In regions like LatAm and South America, where sports culture is rich, digital engagement is high and brand trust is fragile – precision matters more than ever. The beauty (and danger) of AI is that it doesn’t just make sponsorships smarter; it makes them visible.
That’s why lazy sponsorships will be the first casualties of this new era. When everyone has access to the same data, it’s the creative strategy and authentic fan connection that make the difference. And no region better captures the collision of opportunity and accountability than LatAm and South America.

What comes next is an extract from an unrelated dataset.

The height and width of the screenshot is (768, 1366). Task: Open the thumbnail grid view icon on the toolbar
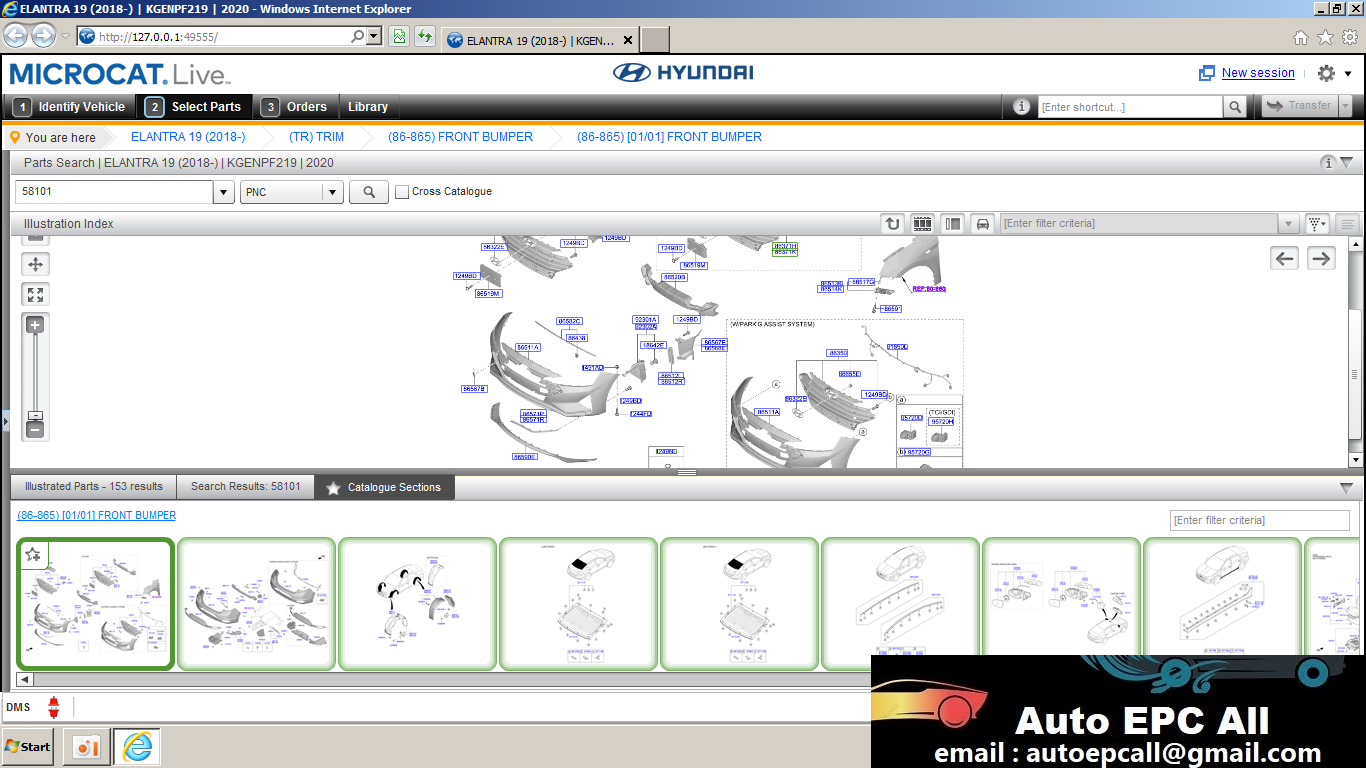coord(922,223)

Brazil is the clearest proof-point. The market has moved from a grey, anyone-can -play environment to a formalized system where operators must prove they deserve to be there. Commercially, the opportunity is huge. H2 Gambling Capital estimates Brazil generated around BR24bn ($4.47bn) in online sports betting and iGaming GGR for 2024, with the regulated market projected to rise to roughly BR31bn in 2025 as licensing accelerates and enforcement against offshore operators increases.
This is exactly where AI becomes a spotlight. In a fast-formalizing market like Brazil, AI won’t just reveal weak sponsorship thinking – it will quantify it in front of regulators, rights-holders and fans. Brands will need to demonstrate that partnerships drive measurable outcomes: customer acquisition, retention, trust uplift and safer play. The winners won’t be the ones shouting the loudest; they’ll be the ones using AI to localize quickly, protect credibility and prove real impact beyond logo exposure.
Brazil’s new regulatory framework has unlocked billions in potential revenue. Other countries will soon offer the same opportunity. The region is young, mobile-first and fan-obsessed – the perfect environment for innovation. But that same passion brings pressure. Fans here expect authenticity, innovation and respect – which means that brands can’t copy-paste European sponsorship models. They have to listen to the data, and to the audience, as customer acquisition is one thing – retention is another!
At Sakura Sports, we’ve seen AI used both brilliantly and badly. The difference isn’t in the tech; it’s the intent.